▶ [Verilen Görev]:
İstanbul trafiğini konu alan sağlanan metne göre, 2014 Ekim TÜİK verilerinde İstanbul'daki araba sayısı kaçtır?

▶ [Sağlanan Metin]:
Prof. Dr. Rehat Faikoğlu – İSTANBUL

Paylaş
 

 

İstanbul’u dinliyorum gözlerim kapalı demişti şair Orhan Veli. Ben ise gözlerim açık dinliyorum İstanbul’un çığlıklarını.

İçim parçalanıyor, uykularım kaçıyor bu çığlıklardan. Ambülans sesi değil , itfaiye sireni hiç değil. Taşı toprağı altın diye gelinen İstanbul’da, duyulan seslerin ne su sesi, ne para sesi nede kaynanamın son nefesi olmadığı aşikâr. Düpedüz aşikâr. Düpe düz İstanbul’un yüzümüze haykırışları.

Üç imparatorluğa başkentlik yapmış tarih dolu, hatıra dolu, güzellik dolu bu doğa harikası ölmüş de ağlayanı yok.

Sabah kalkınca ah bu ne güzel bir keşmekeşlik, ne güzel bir planlama bozukluğu diyerek evvela seke seke arabanızın yanına gidiyor ve serüveniniz başlıyor. Seke seke gidiyorsunuz çünkü her tarafta kazılmış yollardaki bakımlar mütemadiyen devam etmektedir(!) Fifilerin, finoların kakalarına, medeniyet simgesi(!) olan yollara atılmış balgamlara basmamak için İstanbul sokaklarında mehter takımı gibi yürümek lazım. İsterseniz bolero dansı yapın.

Eşsiz güzellikte olan trafik keşmekeşine mi daldınız?

Kolay gelsin. Her gün üretime dönüştürülebilecek saatlerce verimli zaman, trafik tıkanıklıkları nedeniyle kaybedilmektedir. Ticari hayat etkilenmektedir. Toplu ulaşım hizmetleri düşük hızlara inmekte ve servis kayıpları ortaya çıkmaktadır. Hız düşünce motorlu araçlar en yüksek düzeyde egzoz gazı yaymaya başlamaktadır. Böylece bu olguların yaşandığı yollar boyunca yaşam kalitesi hızla düşüş göstermektedir.

Trafik tıkanıklıkları artık sadece bir sıkıntı kaynağı olarak görülmemeli, aynı zamanda ekonomi üzerinde olumsuz bir etki olarak da görülmelidir. Çare mi(!) Heyhat yetkililerimiz bizim için en iyisini düşünüyorlardır.

İstanbul’da herkesteki kanı trafikteki araba sayısının fazla oluşu. Bunu böyle bilen veya diyenler ya sayı saymayı bilmiyorlar ya da dünyadaki gerçekleri.

Çünkü İstanbul’da ki araba sayısı bir milyon dört yüz seksen üç bin yedidir.( 2014 Ekim TÜİK verileri)Çok az. İnanın çok az.

▶ [Kayıtlı Veriler]:

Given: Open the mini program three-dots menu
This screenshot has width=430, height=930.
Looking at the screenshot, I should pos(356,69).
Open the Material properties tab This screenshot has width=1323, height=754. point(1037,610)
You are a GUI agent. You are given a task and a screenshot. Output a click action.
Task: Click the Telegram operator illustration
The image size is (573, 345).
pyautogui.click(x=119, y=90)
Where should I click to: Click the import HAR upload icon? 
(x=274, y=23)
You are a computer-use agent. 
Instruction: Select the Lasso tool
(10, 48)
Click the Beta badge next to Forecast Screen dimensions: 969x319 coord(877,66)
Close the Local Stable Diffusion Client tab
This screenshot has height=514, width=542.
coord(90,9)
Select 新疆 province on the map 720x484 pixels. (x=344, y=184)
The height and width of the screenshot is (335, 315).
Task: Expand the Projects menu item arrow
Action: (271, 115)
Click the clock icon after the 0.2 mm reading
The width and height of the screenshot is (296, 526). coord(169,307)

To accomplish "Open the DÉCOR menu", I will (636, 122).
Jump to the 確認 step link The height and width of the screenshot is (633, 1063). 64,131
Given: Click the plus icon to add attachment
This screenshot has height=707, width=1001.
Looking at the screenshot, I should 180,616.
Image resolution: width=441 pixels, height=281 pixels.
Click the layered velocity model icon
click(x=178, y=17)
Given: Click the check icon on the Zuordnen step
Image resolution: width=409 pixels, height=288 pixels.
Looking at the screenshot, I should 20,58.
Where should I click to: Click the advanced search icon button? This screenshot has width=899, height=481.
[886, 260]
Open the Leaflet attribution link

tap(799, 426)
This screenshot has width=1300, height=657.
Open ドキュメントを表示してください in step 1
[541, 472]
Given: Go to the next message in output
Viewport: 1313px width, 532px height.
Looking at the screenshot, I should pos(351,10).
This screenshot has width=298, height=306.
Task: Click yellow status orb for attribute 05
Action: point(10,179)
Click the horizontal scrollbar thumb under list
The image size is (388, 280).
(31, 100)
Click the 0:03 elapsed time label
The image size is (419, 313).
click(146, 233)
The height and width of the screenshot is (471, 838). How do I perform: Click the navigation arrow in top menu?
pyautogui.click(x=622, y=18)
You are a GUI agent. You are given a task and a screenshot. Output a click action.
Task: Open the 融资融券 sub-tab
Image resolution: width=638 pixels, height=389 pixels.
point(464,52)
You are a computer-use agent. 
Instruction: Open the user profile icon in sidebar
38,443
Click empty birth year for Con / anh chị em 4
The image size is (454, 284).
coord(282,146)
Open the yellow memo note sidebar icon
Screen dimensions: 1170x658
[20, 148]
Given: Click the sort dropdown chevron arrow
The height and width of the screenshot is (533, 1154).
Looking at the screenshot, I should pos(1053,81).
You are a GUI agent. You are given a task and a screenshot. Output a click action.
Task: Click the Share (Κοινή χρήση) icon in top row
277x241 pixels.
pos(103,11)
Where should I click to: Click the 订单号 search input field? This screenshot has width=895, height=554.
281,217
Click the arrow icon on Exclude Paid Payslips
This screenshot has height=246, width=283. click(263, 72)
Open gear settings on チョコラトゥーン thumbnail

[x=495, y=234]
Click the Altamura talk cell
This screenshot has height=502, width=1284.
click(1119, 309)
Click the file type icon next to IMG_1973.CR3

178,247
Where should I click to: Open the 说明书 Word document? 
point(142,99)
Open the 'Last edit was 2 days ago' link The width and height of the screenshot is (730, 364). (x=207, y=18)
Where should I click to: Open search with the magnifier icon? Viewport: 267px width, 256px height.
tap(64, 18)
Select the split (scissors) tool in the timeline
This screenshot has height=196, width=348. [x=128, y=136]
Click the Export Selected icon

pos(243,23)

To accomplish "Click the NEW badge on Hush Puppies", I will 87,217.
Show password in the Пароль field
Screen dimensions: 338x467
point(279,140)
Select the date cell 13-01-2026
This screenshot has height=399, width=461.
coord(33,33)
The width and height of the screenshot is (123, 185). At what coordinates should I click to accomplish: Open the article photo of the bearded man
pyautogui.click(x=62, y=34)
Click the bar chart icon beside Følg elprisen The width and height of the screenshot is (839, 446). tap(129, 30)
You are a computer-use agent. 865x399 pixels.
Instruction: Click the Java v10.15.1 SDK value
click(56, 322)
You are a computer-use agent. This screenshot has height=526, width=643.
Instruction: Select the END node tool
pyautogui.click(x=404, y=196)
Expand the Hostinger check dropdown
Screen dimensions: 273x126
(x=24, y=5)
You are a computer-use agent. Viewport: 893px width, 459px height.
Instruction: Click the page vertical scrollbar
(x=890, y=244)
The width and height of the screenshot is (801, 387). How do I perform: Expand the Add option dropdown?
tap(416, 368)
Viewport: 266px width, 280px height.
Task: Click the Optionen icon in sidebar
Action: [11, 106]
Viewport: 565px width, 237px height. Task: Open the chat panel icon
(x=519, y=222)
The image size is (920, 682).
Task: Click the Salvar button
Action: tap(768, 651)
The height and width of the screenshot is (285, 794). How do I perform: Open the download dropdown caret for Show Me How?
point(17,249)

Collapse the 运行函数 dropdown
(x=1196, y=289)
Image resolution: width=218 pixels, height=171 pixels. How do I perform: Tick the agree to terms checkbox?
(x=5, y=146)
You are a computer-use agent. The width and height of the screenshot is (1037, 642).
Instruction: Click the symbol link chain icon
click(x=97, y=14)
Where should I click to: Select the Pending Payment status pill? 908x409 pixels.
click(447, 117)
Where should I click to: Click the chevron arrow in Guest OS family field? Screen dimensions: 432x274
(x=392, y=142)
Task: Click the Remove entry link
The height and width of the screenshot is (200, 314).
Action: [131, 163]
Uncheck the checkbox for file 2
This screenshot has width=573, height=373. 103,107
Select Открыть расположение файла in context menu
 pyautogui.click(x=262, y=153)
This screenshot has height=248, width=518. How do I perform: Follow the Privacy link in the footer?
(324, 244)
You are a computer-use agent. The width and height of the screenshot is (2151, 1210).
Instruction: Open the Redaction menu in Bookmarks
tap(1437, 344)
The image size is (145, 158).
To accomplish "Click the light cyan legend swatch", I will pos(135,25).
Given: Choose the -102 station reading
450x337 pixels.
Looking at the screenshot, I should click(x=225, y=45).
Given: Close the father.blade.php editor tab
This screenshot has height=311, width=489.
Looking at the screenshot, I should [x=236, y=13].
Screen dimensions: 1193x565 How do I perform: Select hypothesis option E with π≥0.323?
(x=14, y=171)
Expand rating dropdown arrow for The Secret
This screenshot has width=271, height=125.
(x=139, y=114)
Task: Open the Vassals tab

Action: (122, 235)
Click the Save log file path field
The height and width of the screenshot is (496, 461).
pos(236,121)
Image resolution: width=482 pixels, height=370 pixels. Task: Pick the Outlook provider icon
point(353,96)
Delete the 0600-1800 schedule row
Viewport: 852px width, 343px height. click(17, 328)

▶ [Yazılı Çözüm]:
Bir milyon dört yüz seksen üç bin yedi.